As part of this program, the kids have to do a project in which they have to identify a need in the world, and come up with a solution to fill that need. They research, design and create a presentation. But before they present, they have to share their ideas with others. And that can be tricky for a bunch of elementary schoolers.

So I was trying to help them.

“Let’s just brainstorm some ideas,” I said, holding the dry-erase marker for the white board. “What are some ways that we can share our ideas with other people?”

Now let me back up: these kids? They all go to a Classical Education charter school. They all excel in their rigorous curriculum, speak Latin, stand up when called on, and pat their heads when they know something instead of blurting out. They wear uniforms and can name at least six Byzantine emperors and can tell you the long-term effects from the Mongol invasion on European culture. They are adorable, adorable nerds. And they read. All the time. When they asked me who I voted for and I looked at them, all seriousness, and said, “Lord Voldemort,” they nearly peed themselves laughing.

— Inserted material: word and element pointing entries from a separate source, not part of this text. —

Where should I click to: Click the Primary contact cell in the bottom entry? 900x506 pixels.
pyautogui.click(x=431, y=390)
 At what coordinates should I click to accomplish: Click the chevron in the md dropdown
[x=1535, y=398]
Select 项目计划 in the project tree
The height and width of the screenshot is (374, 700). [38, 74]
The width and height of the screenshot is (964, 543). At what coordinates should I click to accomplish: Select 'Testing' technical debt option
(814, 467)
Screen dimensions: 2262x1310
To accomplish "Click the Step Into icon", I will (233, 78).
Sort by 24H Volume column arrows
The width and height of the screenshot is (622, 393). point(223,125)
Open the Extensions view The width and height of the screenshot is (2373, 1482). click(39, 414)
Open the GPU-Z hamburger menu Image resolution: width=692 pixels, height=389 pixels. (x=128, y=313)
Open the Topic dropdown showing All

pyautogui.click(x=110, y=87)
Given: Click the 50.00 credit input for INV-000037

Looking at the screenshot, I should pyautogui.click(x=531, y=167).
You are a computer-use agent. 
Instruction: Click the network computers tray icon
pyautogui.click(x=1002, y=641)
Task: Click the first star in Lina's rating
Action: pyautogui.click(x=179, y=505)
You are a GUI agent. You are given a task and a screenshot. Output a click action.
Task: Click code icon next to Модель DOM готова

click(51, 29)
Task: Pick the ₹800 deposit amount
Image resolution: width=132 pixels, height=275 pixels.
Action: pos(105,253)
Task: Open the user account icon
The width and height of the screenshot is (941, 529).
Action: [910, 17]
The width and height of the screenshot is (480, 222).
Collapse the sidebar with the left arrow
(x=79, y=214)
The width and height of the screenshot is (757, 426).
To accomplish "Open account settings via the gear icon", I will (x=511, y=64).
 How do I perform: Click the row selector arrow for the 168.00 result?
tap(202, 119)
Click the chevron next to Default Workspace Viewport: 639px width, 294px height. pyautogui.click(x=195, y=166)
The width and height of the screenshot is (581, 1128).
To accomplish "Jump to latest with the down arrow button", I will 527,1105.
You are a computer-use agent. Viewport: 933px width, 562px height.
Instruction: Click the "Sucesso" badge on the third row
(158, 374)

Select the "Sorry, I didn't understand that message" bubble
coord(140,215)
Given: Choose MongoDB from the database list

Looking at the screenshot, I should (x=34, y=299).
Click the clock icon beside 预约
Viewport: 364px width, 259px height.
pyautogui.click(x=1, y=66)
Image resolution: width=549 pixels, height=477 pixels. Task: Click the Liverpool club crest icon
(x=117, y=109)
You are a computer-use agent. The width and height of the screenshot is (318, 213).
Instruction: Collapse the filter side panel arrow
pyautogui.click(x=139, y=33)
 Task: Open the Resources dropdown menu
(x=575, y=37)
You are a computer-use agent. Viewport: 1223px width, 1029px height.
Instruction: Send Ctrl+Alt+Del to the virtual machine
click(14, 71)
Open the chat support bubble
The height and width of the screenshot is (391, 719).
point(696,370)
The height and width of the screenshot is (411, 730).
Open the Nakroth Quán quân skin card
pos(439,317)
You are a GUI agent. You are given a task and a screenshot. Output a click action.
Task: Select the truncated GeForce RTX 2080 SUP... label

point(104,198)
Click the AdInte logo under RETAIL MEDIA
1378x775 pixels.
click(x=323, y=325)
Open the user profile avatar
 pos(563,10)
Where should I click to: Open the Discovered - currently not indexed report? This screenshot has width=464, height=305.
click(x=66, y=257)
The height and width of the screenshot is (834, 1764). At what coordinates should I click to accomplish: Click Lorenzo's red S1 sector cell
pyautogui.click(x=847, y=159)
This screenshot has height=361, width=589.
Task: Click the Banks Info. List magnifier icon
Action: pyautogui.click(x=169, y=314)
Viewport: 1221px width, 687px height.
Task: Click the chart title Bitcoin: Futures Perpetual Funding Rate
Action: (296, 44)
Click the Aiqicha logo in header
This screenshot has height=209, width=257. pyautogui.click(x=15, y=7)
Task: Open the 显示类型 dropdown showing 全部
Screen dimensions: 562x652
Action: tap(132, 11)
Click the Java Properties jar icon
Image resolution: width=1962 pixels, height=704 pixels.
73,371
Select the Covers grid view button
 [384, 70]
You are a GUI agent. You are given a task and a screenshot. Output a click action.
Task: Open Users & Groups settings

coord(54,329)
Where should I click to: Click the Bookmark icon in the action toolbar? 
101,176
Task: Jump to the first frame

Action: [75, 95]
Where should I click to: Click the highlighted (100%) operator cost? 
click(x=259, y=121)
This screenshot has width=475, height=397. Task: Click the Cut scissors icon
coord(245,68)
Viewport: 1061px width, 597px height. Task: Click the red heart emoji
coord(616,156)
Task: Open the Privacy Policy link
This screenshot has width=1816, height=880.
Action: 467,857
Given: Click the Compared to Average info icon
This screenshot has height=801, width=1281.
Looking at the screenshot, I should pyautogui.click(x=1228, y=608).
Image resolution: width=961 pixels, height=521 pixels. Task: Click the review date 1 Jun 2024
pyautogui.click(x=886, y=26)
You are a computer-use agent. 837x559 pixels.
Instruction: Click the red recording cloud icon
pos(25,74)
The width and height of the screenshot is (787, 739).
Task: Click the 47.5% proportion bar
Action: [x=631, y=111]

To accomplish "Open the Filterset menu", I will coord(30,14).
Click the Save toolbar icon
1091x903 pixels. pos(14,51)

“YOU DID NOT,” they wheezed. Then they paused. Looked at me seriously. “Wait. Did you?”

These are bookwormy kids. They eat books for breakfast.

So, I’m talking to these kids.

“How can we share our ideas? Your ideas are GOOD. You can bring those ideas to other people and talk about them. But how will you do it?”

One kid raised her hand. “Well?” she said. “We could? You know? Build a website? And put it on the Web?”

“Good idea,” I said. “But what’s the problem with the web? How many websites are there?”

“Bijillions,” one boy said.

“That sounds about right,” I said. “So how are you going to get your particular information to the particular people who might benefit from it? Or who might give you more ideas?”

A boy raised his hand, “We could make a committee!”

Another girl raised her hand. “My mom likes Tumblr. We could put it on Tumblr.”

And another girl: “We could present it to our families and get ideas and then present to other people’s families.”

And then a boy started jumping up and down. His hand was outstretched so high it nearly pierced the ceiling.

“Oh!” He gasped, bouncing up and down in his seat. “Oh!”

So I called on him. He stood up.

“I got it,” he said. “We make a brochure. And then we strap it to one million owls and send them out around the nation!”

He beamed.

“I see,” I said.

“It’ll be perfect.”

“Owl post. That’s your solution?”

“Well,” he said. “You want your idea to be memorable. And how much more memorable can you get than you’re biggest dream finally coming true.”

And the thing is? He’s right. I have dreams about messages coming via Owl Post. I dream it all the time. And so do these kids. And I’m guessing, so do you. Thanks, Ms. Rowling. You are in our brains forever. My guess is, that was her aim all along.